PARTES DEL EJERCICIO:
**A.** Copia literalmente el fragmento del pasaje de Marcos que empieza en las palabras que contienen "Al ver a Jesús, la" y acaba en "revolcaba echando espumarajos.".
**B.** Según el pasaje de Marcos, ¿qué hizo la gente al ver a Jesús?

TEXTO PROPORCIONADO:

⁂

Tengo fe, pero dudo; ayúdame

Marcos 9, 14-29

En aquel tiempo, Jesús y los tres discípulos bajaron del monte y volvieron a donde estaban los demás discípulos, vieron mucha gente alrededor, y a unos escribas discutiendo con ellos.
Al ver a Jesús, la gente se sorprendió, y corrió a saludarlo. Él les preguntó: «¿De qué discutís?».
Uno le contestó:
«Maestro, te he traído a mi hijo; tiene un espíritu que no lo deja hablar y, cuando lo agarra, lo tira al suelo, echa espumarajos, rechina los dientes y se queda rígido. He pedido a tus discípulos que lo echen, y no han sido capaces». Él, tomando la palabra, les dice:
«¡Generación incrédula! ¿Hasta cuándo estaré con vosotros? ¿Hasta cuándo os tendré que soportar? Traéd-melo».
Se lo llevaron.
El espíritu, en cuanto vio a Jesús, retorció al niño; este cayó por tierra y se revolcaba echando espumarajos.

⁂

[Algunos ítems]

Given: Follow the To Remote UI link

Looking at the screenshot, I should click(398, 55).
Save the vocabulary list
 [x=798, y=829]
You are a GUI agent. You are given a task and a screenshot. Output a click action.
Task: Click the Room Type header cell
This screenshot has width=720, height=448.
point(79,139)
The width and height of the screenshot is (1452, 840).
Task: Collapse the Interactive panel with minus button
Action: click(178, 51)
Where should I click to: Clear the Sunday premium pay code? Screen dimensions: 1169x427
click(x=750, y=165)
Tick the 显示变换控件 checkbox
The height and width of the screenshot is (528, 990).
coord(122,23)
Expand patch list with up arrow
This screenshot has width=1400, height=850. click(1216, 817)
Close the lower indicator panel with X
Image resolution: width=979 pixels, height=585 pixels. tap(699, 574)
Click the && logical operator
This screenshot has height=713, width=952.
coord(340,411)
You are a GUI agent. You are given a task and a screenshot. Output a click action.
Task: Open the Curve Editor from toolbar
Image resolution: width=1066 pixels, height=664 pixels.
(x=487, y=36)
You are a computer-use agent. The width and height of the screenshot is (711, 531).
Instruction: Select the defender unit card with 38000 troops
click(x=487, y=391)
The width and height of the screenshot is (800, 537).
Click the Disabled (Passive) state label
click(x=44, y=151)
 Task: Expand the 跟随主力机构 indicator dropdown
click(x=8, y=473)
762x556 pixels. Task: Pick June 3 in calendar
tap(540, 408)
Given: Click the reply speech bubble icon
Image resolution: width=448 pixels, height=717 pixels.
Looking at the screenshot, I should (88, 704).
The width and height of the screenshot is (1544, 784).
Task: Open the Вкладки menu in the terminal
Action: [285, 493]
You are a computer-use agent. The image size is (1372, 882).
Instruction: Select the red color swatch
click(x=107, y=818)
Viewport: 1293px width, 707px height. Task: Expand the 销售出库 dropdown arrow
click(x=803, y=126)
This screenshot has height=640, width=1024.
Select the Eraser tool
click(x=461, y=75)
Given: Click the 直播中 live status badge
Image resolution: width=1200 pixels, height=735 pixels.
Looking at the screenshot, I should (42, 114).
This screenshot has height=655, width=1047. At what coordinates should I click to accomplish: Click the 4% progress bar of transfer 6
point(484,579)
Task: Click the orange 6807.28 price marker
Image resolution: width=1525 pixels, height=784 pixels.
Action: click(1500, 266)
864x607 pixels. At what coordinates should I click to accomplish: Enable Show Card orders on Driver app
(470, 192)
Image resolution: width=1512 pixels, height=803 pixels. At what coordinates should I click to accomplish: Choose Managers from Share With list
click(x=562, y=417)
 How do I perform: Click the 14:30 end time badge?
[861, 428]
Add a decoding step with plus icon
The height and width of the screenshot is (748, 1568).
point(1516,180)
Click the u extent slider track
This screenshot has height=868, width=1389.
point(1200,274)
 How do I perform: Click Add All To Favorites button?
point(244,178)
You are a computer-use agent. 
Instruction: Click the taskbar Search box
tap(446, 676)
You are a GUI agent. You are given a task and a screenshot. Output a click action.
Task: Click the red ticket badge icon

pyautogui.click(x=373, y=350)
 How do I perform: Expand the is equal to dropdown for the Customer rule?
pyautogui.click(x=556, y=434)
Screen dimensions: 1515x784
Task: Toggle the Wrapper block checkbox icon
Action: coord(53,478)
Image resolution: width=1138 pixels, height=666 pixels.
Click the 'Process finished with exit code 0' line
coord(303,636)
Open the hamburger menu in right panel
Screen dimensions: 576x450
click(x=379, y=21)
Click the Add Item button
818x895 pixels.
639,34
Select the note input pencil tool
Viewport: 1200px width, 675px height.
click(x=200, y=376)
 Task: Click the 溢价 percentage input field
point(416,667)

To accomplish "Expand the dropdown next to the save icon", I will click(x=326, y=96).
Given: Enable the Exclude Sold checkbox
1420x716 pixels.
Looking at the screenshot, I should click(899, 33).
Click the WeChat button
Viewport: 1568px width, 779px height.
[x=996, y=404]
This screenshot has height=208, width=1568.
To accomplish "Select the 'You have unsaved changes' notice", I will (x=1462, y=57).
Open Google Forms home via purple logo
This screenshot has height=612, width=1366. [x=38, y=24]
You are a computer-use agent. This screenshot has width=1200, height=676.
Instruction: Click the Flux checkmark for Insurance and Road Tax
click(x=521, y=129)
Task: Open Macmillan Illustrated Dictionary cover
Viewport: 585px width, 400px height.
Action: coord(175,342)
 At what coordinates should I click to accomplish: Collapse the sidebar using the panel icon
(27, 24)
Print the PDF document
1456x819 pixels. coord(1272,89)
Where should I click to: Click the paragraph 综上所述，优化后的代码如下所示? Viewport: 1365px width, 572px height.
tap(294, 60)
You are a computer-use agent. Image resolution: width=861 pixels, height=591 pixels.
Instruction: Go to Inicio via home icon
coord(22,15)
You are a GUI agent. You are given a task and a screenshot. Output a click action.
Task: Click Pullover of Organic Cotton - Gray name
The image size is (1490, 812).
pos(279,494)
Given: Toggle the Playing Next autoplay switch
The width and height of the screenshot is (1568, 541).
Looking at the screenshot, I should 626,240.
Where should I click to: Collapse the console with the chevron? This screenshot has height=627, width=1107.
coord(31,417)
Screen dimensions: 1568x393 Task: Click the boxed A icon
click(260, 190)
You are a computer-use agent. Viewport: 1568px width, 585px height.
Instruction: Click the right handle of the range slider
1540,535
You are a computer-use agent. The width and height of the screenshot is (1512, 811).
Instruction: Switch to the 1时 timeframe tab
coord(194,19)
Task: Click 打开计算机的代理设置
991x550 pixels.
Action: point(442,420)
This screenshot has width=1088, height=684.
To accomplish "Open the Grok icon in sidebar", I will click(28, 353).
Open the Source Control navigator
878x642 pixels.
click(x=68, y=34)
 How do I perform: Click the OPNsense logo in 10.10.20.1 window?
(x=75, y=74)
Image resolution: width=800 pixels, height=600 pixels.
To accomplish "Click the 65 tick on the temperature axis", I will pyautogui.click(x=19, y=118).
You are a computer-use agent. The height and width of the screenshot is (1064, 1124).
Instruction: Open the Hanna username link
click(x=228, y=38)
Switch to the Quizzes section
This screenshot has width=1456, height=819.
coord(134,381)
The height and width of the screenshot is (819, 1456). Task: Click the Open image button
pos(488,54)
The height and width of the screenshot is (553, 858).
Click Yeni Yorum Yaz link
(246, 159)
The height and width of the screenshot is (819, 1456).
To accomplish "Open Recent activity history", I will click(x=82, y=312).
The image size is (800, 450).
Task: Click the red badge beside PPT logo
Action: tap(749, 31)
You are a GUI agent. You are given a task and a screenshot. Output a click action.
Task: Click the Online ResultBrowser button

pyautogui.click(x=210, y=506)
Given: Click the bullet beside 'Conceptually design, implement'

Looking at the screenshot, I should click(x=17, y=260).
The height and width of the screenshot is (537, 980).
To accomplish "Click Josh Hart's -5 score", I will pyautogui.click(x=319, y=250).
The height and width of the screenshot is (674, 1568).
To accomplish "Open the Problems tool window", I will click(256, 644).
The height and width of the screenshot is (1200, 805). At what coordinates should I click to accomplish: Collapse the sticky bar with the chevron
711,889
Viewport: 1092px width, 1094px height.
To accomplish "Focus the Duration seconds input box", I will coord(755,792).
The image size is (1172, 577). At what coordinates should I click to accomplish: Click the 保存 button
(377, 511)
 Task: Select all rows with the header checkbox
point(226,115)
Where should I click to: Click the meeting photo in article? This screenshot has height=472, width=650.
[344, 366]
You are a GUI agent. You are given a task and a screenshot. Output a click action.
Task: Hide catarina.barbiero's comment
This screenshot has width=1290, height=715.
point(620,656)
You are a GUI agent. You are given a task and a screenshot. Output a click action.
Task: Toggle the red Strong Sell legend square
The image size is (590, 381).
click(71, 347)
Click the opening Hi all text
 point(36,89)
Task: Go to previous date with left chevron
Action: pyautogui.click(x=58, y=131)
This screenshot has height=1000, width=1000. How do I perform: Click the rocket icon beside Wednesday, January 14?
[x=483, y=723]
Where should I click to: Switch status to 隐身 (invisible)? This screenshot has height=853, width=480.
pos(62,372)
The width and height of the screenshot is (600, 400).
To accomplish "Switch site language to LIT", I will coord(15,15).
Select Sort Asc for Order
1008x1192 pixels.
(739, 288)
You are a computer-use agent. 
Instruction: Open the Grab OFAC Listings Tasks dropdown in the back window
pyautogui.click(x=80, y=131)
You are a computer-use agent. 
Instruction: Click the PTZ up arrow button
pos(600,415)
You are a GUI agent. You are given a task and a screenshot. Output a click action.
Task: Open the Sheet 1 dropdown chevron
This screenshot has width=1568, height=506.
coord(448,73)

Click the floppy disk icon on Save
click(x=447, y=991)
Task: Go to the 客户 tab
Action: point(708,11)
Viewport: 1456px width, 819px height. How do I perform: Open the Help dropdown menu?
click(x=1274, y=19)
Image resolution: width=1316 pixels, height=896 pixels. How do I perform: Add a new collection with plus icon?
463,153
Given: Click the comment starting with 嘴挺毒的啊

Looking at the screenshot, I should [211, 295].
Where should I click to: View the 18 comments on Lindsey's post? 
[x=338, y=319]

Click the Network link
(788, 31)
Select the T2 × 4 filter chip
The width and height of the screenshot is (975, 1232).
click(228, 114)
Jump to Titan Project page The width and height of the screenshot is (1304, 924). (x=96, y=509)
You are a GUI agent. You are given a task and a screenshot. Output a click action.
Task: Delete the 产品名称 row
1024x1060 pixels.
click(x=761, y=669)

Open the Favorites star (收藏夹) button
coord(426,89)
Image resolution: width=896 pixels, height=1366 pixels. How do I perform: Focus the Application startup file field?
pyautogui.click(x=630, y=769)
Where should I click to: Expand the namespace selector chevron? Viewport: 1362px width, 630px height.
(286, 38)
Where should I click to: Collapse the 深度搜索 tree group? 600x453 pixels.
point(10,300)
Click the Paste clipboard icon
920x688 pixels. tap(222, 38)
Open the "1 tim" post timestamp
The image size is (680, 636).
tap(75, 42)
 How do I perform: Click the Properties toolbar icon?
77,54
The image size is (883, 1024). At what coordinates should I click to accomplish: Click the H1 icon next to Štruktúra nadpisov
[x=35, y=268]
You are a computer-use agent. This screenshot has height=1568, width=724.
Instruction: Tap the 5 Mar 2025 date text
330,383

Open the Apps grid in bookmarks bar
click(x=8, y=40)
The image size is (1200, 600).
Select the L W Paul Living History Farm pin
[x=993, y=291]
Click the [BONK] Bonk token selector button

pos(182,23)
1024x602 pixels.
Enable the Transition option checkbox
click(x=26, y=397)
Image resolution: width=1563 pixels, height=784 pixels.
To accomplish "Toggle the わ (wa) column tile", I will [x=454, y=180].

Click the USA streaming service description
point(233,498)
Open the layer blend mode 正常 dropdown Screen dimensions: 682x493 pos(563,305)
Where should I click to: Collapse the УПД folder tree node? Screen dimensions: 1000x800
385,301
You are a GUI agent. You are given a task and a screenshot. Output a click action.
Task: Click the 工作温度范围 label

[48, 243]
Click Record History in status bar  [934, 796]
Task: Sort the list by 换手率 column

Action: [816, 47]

⁂

RESULTADOS POR TAREA:
**A.**
Al ver a Jesús, la gente se sorprendió, y corrió a saludarlo. Él les preguntó: «¿De qué discutís?».
Uno le contestó:
«Maestro, te he traído a mi hijo; tiene un espíritu que no lo deja hablar y, cuando lo agarra, lo tira al suelo, echa espumarajos, rechina los dientes y se queda rígido. He pedido a tus discípulos que lo echen, y no han sido capaces». Él, tomando la palabra, les dice:
«¡Generación incrédula! ¿Hasta cuándo estaré con vosotros? ¿Hasta cuándo os tendré que soportar? Traéd-melo».
Se lo llevaron.
El espíritu, en cuanto vio a Jesús, retorció al niño; este cayó por tierra y se revolcaba echando espumarajos.

**B.** Se sorprendió y corrió a saludarlo.